Phylogenetic views for the classification of phenotypic components. (a) An example of phylogeny and species. (b) Homology. Homologous components are shown by gray circles. (c) Homoplasy. Homoplasious components are shown by white triangles. (d) Novelty. Three novel components are shown by a white star, a white pentagon and a black square. (e) Multi-component systems of eight species are summarized as an ensemble of all components.

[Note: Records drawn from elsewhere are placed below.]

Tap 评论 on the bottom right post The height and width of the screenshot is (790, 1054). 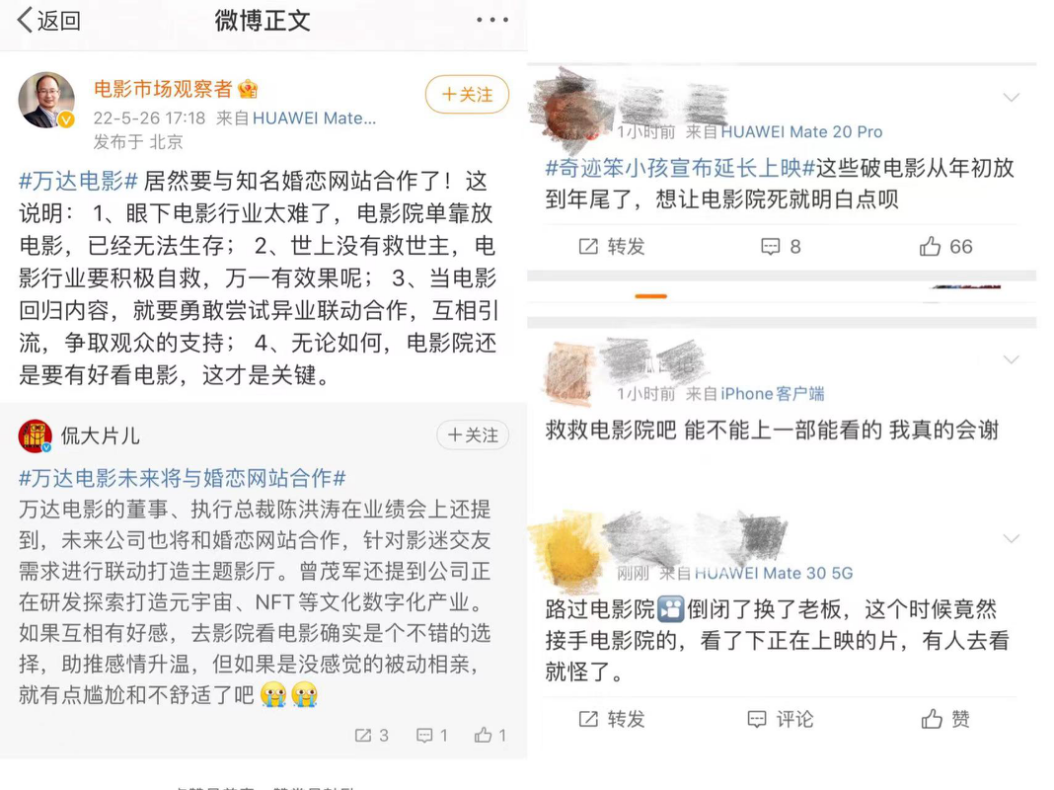(780, 719)

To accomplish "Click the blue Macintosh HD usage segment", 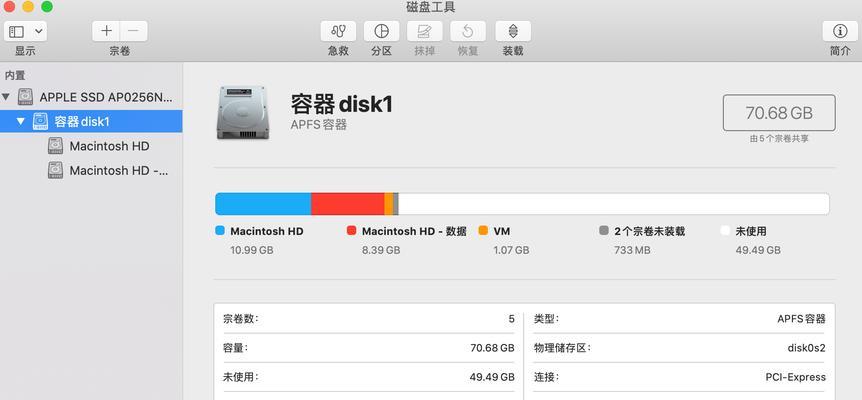I will [263, 204].
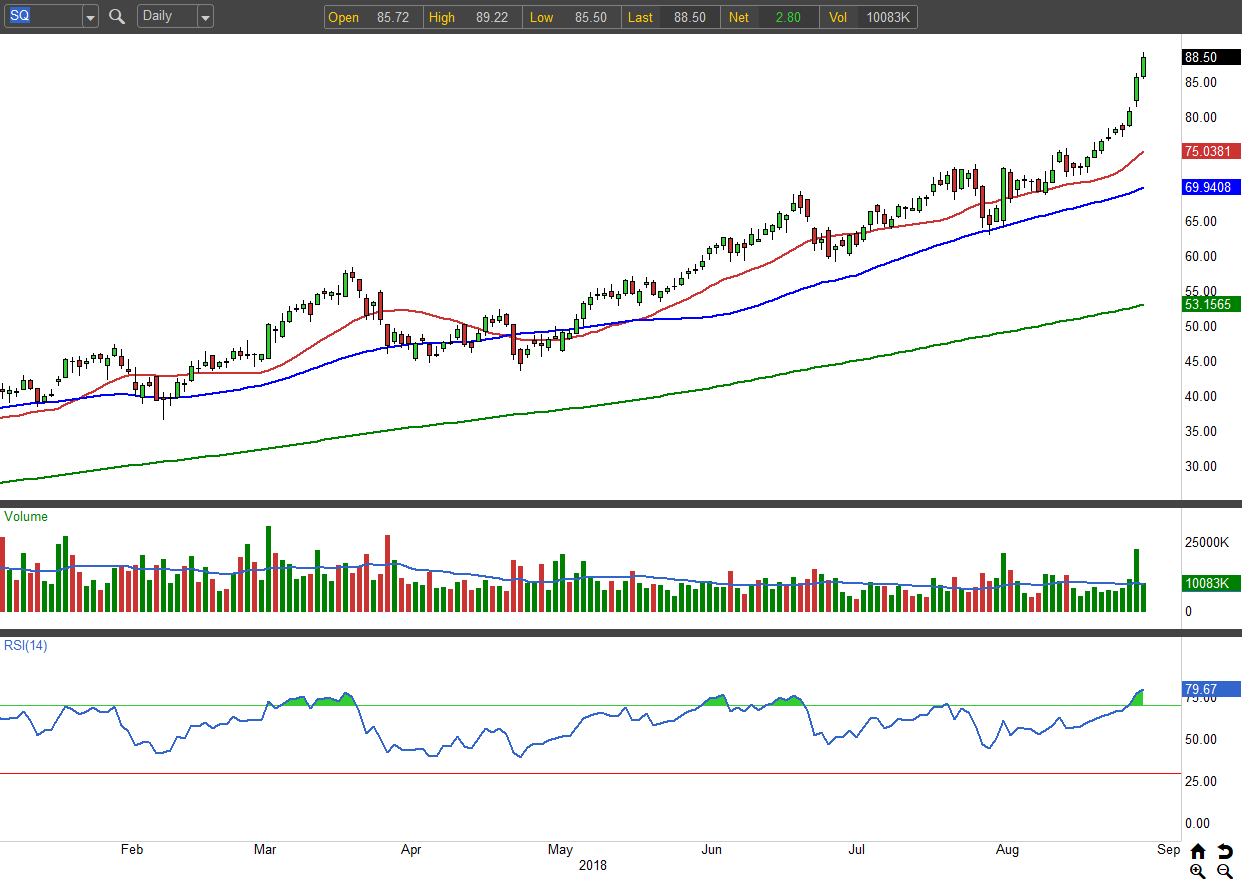Screen dimensions: 1242x881
Task: Select the RSI(14) indicator title
Action: pos(26,645)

The comparative biological view of components provides us with whether they are common or unique components among species (Fig. 3e). The common components are found as homology, widely used in molecular biology to identify genes and proteins shared across different organisms such as flies and mice [35]. This characteristic, for example, allows us to transfer the molecular mechanisms (e.g., WNT signaling) elucidated by flies to research in mice [36]. The same situation could also be found in phenotypic traits [e.g., 37]. For example, the phenotypic mechanisms (e.g., limb skeletal systems) elucidated by mouse could be transferred into research in elephants (e.g., sixth toes [38]). Like this, homology can be seen not only in genes and proteins but also in phenotypes. In contrast, the unique components are found as novelty, which is observed in a specific taxonomic group. Typical examples of novelty are beetle horns and vertebrae in vertebrates. It notes that all homologous traits were novel in the first step of evolution. In other words, if novel traits are continuously inherited through speciation, these traits could be classified as homologous traits. Moreover, the repeatedly-used components are found as homoplasy, repeatedly gained and lost in different lineages. A typical evolutionary mode of homoplasy is convergence, such as eyes in humans and squids. Homoplasious traits are often discussed in relation to environmental adaptations or evolutionary constraints within design space [39]. In this manner, the characteristics of components are thought to be reflected in the patterns of phylogenetic relationships of components.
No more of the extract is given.